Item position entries
__________________________________________________
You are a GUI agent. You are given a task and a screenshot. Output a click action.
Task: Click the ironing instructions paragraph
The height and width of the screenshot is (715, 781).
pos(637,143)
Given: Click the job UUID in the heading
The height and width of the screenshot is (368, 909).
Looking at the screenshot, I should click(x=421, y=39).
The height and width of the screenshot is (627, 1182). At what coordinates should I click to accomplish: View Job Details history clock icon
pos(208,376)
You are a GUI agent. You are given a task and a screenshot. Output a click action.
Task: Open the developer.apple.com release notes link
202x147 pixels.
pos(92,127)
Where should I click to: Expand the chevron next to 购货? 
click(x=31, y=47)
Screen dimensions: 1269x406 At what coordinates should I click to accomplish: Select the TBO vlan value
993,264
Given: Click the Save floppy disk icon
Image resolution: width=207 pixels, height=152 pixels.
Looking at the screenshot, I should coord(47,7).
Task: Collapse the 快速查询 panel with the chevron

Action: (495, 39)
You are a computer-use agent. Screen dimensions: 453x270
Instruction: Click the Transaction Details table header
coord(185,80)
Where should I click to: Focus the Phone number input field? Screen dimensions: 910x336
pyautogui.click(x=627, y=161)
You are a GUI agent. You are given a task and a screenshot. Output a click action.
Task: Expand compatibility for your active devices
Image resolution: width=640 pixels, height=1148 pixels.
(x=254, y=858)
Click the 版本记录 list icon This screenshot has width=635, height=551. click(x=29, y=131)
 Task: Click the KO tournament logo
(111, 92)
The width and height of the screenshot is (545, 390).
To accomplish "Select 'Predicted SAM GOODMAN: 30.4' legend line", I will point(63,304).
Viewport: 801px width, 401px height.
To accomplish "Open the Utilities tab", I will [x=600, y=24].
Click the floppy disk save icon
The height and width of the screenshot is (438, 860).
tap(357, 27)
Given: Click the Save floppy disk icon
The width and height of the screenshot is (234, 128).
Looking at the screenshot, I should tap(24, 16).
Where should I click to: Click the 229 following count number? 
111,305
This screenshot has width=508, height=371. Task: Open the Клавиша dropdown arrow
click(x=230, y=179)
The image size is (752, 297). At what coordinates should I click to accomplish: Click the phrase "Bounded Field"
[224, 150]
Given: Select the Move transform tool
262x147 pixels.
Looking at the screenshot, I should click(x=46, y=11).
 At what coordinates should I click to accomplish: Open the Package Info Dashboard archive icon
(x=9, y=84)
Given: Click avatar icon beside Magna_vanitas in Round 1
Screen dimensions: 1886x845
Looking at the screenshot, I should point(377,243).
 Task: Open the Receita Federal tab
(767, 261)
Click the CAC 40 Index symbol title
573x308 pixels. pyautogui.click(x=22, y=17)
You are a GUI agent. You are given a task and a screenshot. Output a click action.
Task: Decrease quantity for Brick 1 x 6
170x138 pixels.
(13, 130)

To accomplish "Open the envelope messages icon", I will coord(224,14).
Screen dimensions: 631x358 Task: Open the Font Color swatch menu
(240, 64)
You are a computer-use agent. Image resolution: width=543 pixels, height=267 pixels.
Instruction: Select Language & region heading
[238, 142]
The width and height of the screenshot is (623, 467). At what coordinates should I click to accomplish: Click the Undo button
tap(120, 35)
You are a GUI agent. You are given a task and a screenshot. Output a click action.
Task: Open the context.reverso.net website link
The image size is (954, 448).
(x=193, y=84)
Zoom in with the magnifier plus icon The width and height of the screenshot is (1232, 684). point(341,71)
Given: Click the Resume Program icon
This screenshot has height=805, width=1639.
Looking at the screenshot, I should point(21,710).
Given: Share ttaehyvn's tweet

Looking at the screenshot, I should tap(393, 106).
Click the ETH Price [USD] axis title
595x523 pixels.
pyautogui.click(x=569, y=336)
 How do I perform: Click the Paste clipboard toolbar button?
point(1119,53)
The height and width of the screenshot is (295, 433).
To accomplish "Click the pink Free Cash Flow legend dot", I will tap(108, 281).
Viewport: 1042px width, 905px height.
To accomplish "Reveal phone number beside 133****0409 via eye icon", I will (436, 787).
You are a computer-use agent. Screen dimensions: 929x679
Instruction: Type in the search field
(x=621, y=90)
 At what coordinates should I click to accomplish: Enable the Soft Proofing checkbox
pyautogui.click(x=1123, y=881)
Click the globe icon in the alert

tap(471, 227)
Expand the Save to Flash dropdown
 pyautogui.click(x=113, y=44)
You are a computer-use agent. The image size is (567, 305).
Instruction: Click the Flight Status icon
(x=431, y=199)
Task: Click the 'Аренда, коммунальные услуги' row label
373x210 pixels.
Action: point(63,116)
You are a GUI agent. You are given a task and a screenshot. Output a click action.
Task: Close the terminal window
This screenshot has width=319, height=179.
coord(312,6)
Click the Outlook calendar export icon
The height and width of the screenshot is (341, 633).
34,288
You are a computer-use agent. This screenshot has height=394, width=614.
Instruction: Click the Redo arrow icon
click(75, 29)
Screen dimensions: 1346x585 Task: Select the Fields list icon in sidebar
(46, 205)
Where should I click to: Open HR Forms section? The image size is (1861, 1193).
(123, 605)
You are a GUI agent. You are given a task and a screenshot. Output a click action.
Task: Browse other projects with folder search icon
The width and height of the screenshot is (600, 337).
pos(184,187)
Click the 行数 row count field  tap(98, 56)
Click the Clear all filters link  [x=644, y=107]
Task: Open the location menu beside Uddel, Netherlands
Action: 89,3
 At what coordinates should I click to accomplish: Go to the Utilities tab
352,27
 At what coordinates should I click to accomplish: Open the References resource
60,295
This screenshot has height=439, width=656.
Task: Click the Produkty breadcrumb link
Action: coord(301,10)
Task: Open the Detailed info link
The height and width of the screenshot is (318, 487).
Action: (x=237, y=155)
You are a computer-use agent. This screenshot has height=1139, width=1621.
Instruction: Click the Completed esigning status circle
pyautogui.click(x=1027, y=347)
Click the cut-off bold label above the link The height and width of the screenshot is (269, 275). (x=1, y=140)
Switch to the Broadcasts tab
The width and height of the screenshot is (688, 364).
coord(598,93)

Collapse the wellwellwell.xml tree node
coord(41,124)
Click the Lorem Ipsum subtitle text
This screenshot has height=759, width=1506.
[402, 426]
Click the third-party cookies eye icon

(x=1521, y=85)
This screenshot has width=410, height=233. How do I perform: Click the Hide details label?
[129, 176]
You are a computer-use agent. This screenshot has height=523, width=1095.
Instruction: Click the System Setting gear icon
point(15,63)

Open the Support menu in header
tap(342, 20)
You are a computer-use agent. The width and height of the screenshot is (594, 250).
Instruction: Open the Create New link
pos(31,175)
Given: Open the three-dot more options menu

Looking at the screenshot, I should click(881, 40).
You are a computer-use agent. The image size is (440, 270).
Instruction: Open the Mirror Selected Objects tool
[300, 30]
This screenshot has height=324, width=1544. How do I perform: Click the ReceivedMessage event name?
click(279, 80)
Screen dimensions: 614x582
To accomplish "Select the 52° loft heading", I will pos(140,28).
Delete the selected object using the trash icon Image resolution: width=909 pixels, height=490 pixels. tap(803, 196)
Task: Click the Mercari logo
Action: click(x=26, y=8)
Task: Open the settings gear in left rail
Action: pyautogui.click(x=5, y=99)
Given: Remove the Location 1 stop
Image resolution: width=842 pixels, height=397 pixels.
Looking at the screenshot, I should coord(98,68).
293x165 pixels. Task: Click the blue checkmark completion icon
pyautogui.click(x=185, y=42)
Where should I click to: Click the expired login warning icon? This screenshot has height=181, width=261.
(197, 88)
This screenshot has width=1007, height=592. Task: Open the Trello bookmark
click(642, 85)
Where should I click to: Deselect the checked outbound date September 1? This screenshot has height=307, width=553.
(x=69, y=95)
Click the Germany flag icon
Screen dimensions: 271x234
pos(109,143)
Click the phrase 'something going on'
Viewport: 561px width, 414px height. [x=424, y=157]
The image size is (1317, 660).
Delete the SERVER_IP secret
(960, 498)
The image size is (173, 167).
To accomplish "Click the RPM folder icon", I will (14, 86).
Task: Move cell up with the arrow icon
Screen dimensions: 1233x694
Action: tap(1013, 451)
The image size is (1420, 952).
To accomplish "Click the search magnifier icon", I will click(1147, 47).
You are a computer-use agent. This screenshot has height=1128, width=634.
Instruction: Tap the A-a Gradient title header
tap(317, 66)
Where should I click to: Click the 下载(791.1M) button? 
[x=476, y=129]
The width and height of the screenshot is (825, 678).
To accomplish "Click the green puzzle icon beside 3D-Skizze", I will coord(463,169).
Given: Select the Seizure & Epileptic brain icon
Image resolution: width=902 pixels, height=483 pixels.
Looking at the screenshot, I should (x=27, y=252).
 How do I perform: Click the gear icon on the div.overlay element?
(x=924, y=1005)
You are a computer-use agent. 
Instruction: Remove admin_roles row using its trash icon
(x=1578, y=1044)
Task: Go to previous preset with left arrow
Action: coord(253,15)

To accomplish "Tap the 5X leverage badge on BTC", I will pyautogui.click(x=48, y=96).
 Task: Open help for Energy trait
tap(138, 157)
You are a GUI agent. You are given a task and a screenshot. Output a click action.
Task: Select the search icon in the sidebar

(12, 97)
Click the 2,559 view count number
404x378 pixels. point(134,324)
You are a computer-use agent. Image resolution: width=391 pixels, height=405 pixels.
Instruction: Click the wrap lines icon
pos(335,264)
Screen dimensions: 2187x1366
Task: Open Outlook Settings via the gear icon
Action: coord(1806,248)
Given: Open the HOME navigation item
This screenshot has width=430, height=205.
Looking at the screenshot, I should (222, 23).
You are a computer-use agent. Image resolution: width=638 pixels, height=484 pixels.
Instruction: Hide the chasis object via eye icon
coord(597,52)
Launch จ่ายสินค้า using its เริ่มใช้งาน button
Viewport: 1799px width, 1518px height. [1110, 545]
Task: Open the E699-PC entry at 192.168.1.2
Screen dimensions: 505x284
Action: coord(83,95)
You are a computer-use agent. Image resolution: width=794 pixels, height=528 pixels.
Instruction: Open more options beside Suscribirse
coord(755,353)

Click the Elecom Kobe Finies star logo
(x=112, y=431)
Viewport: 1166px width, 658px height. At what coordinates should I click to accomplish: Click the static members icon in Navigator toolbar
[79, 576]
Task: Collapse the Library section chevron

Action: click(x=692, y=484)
__________________________________________________
### Problem
Print the lines of the listing above exactly as they appear, starting at the line that holds "Given: Open the HOME navigation item" and running through the end of the listing, both ends included.

### Solution to this exercise
Given: Open the HOME navigation item
This screenshot has width=430, height=205.
Looking at the screenshot, I should (222, 23).
You are a computer-use agent. Image resolution: width=638 pixels, height=484 pixels.
Instruction: Hide the chasis object via eye icon
coord(597,52)
Launch จ่ายสินค้า using its เริ่มใช้งาน button
Viewport: 1799px width, 1518px height. [1110, 545]
Task: Open the E699-PC entry at 192.168.1.2
Screen dimensions: 505x284
Action: coord(83,95)
You are a computer-use agent. Image resolution: width=794 pixels, height=528 pixels.
Instruction: Open more options beside Suscribirse
coord(755,353)

Click the Elecom Kobe Finies star logo
(x=112, y=431)
Viewport: 1166px width, 658px height. At what coordinates should I click to accomplish: Click the static members icon in Navigator toolbar
[79, 576]
Task: Collapse the Library section chevron

Action: click(x=692, y=484)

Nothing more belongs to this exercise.